Tous deux rentrèrent au village comme prévu, tôt, en marchant sur les chemins des champs sous la neige.
« On est rentrés tôt, hein. »
« Oui. Comme ça, mademoiselle ne doit pas être encore levée. »
Discutant gaiement, ils atteignirent le manoir comme prévu.
Mais, au moment où Ren posa la main sur la porte pour l'ouvrir — cet instant.
« Ah, bon retour. »
D'une voix légère comme un grelot, Ricia accueillit Ren avec un sourire étincelant.
Pourtant, cette pression indicible, qu'en penser ?
…… Pourtant, contre toute attente, elle n'était pas en colère.
« Tu as dû avoir froid ? … Inutile d'y aller à une heure pareille, non ? »
La raison du départ tardif étant Ricia, comment l'expliquer ?
Ren afficha un sourire forcé, se gratta la joue et brouilla les pistes.
« Enfin… même moi, je ne vais pas te demander de m'emmener en forêt au cœur de la nuit. C'est vrai que… le fait qu'on me l'ait caché m'a un peu vexée, mais… »
« Ahaha… »
« Mais c'est bon. Et puis, l'assaut d'aujourd'hui, je l'annule. »
Ren crut un instant qu'elle était fâchée, mais ce n'était pas le cas.
« Tu es fatigué, non ? »
« N-non, pas du tout ! Un peu, ça ne… »
« C'est bon.

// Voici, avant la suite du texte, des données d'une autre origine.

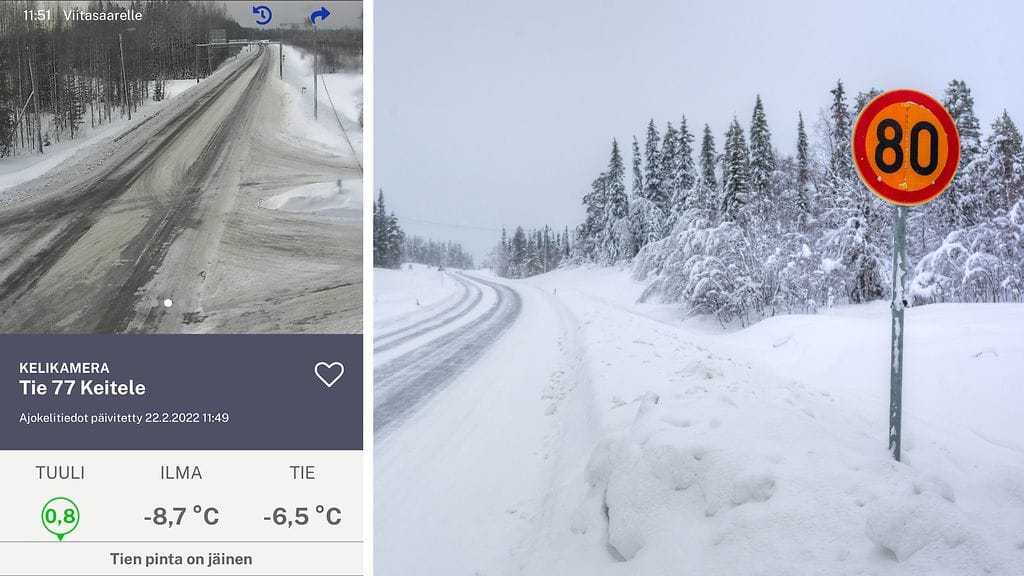Tap the Tien pinta on jäinen notice
The height and width of the screenshot is (576, 1024).
(x=181, y=559)
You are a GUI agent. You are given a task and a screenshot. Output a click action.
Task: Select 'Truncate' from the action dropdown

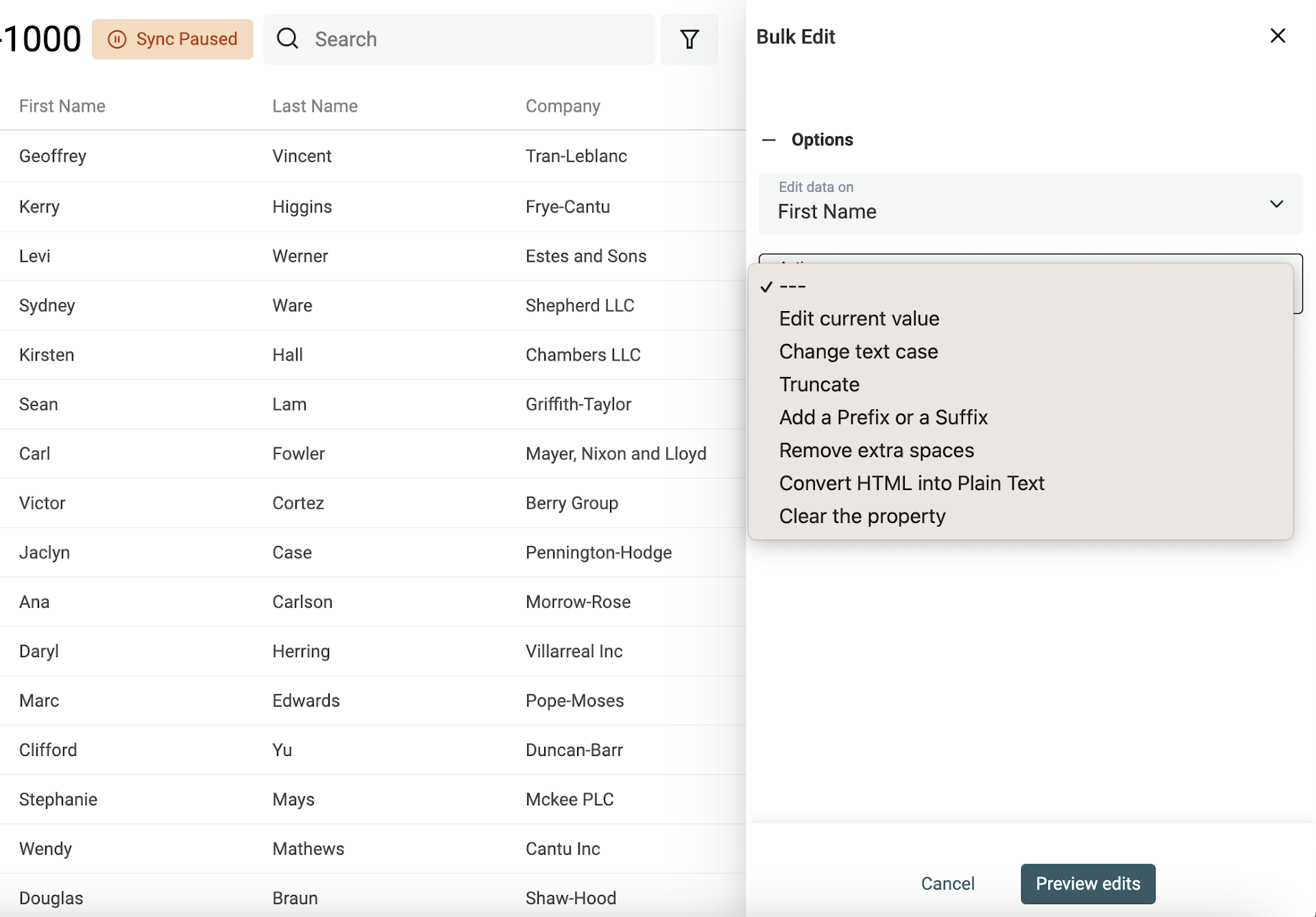820,384
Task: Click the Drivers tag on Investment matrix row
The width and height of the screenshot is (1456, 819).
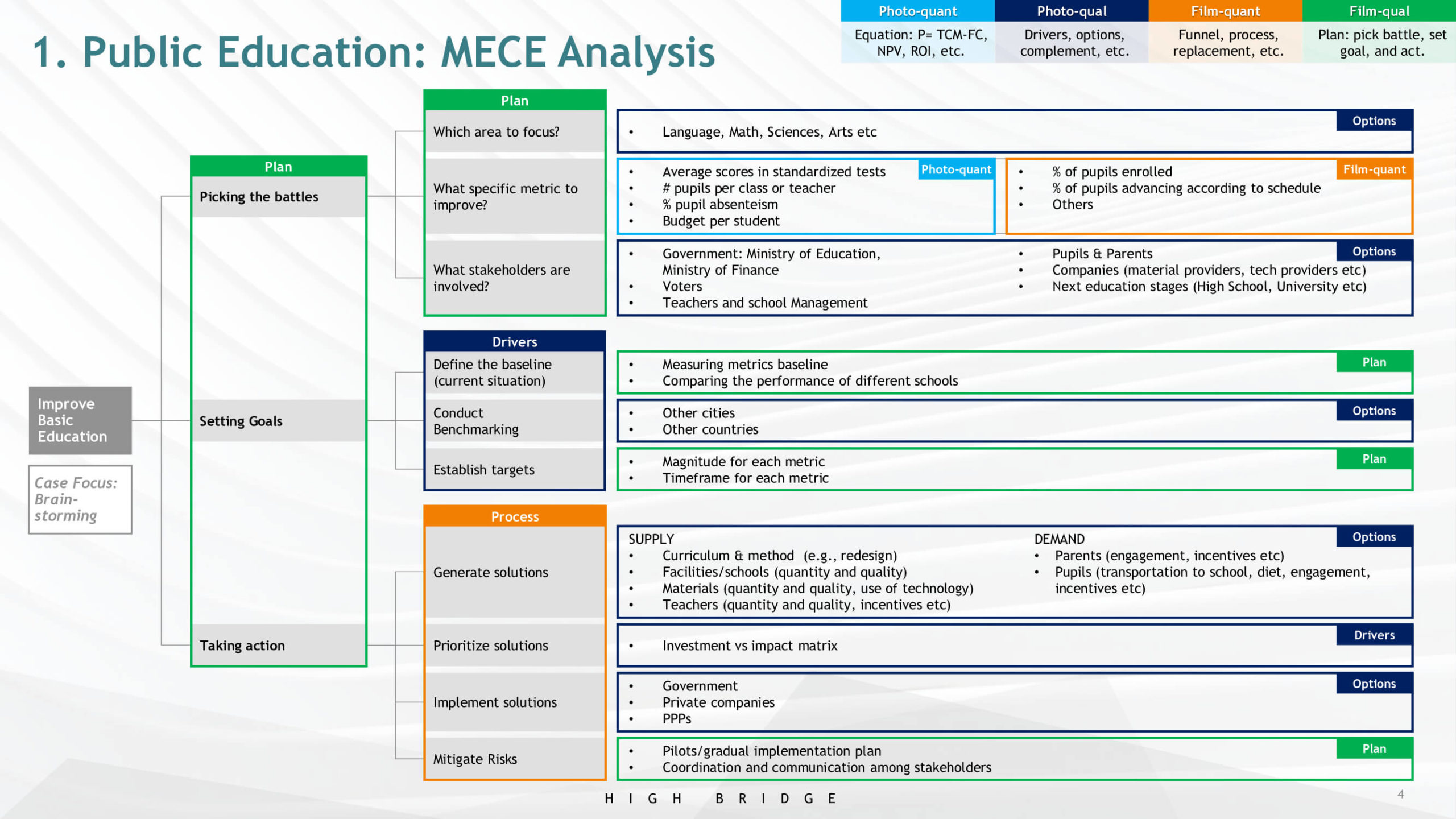Action: coord(1374,635)
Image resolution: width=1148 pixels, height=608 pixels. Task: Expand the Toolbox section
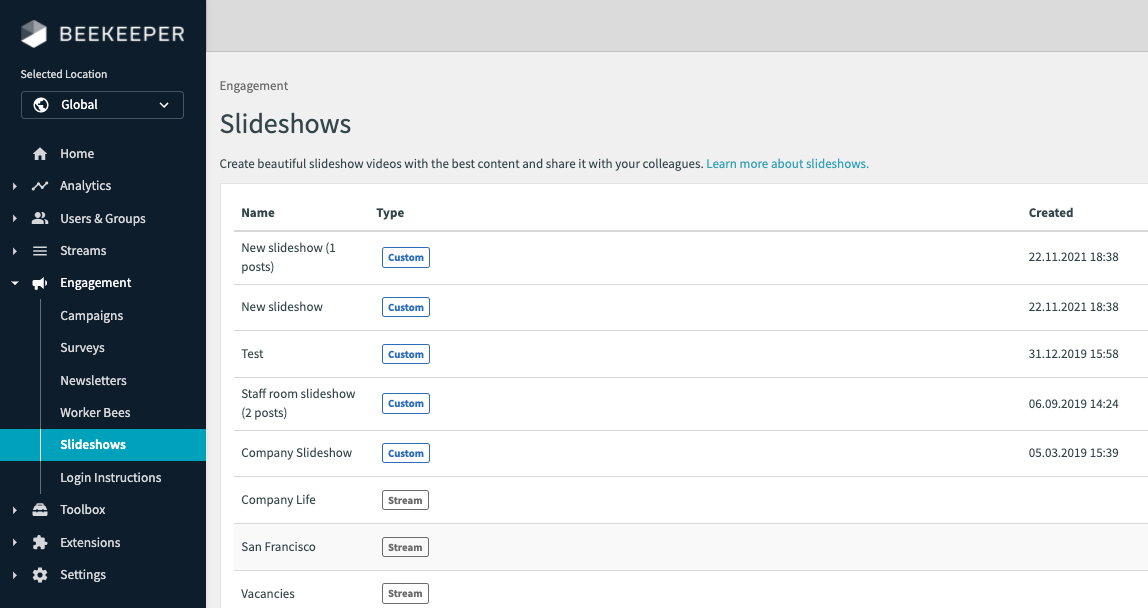pos(13,509)
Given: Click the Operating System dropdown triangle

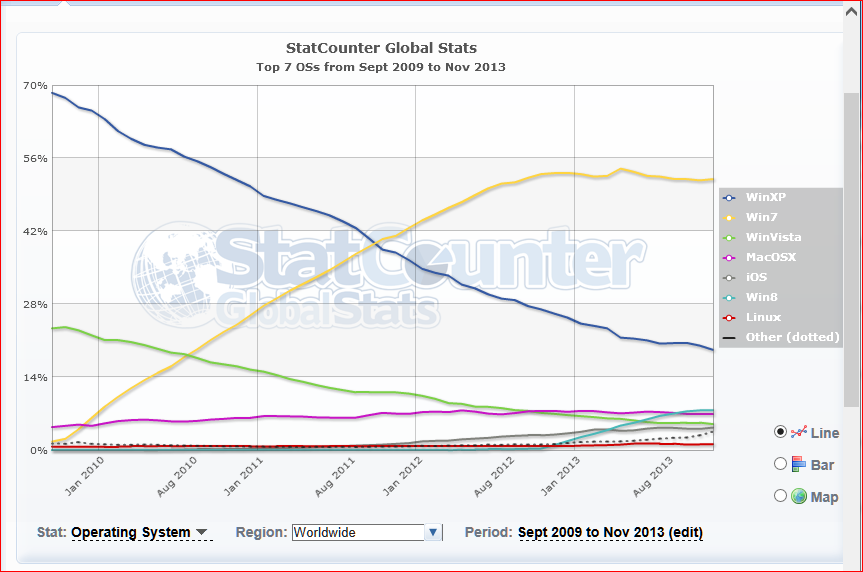Looking at the screenshot, I should pos(202,532).
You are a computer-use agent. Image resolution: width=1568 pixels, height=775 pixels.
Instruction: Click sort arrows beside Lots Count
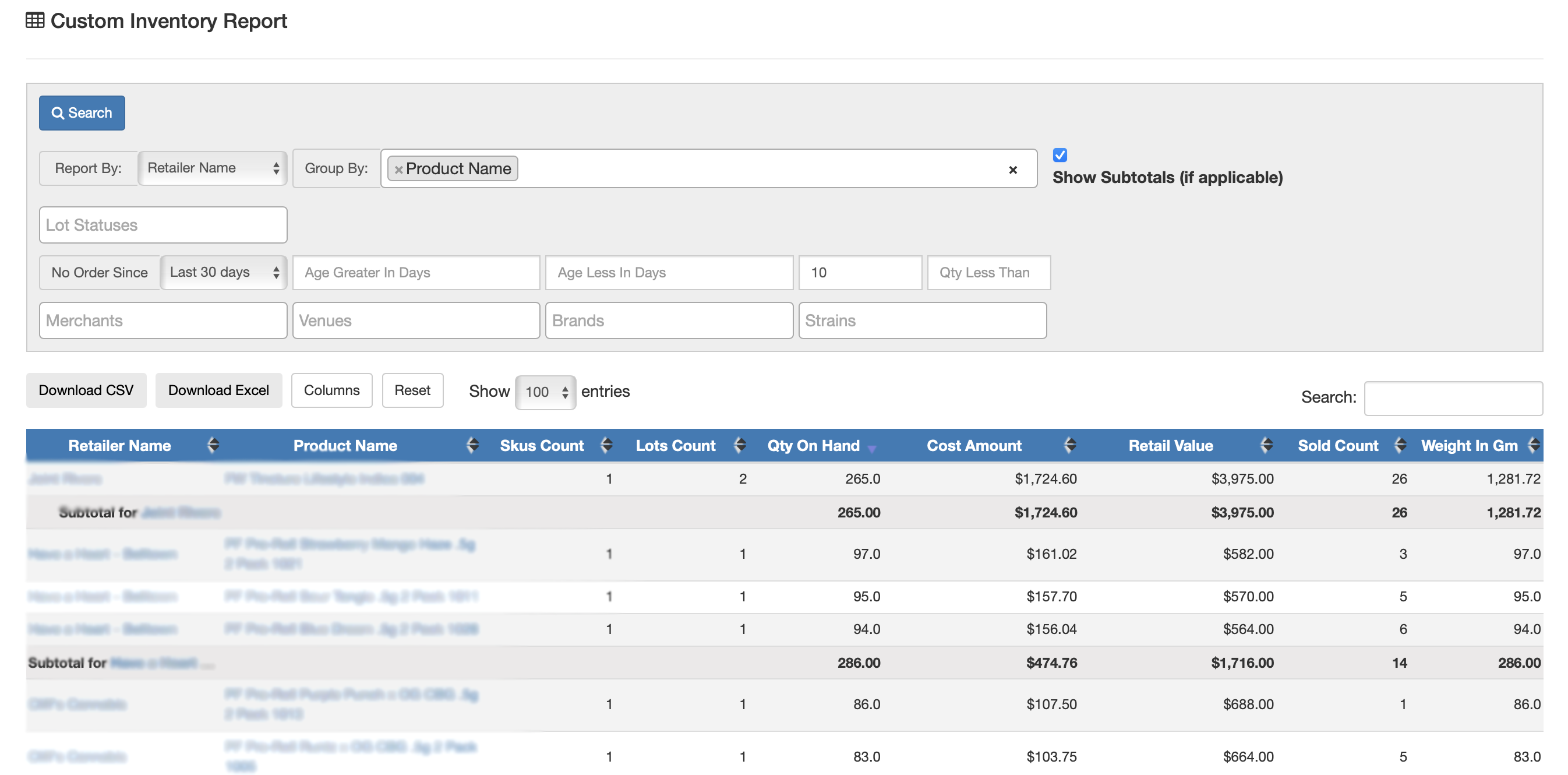coord(739,445)
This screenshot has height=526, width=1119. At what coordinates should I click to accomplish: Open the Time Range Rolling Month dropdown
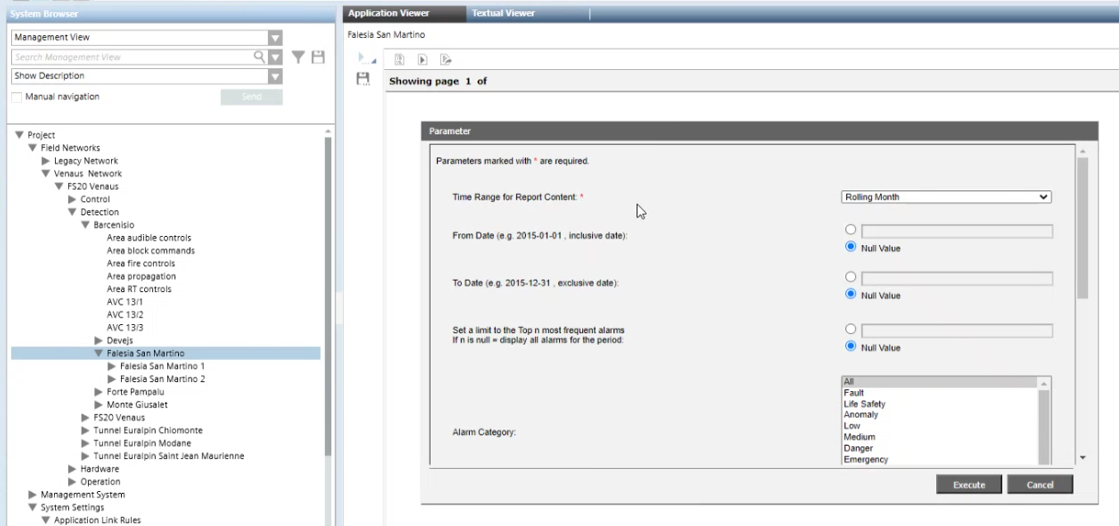pyautogui.click(x=946, y=197)
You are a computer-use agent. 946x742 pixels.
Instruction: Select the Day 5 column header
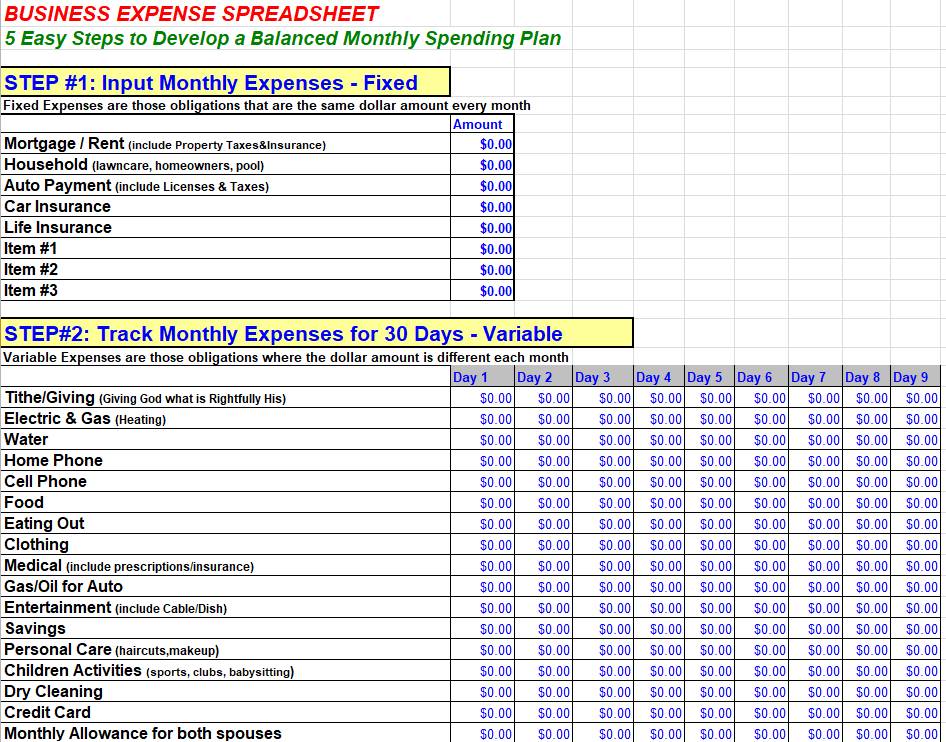(x=705, y=377)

Si tu te forces et que tu tombes malade, ce sera embêtant. Hein ? »
La raison de l'annulation de l'assaut était la fatigue de Ren.
Weiss resta bouche bée de le voir se retenir alors qu'il était venu pour cet assaut.
« (…… C'est ça, ce truc.) »
Une sollicitude soudaine émousse les sens.
Pourtant, au vu de l'expression de Ricia, ce n'est pas du jeu.
…… Ses paroles tout à l'heure étaient sans nul doute sincères.
« Gagner contre toi fatigué ne me ferait absolument pas plaisir. »
Et la phrase qui suivit, elle aussi, venait du cœur.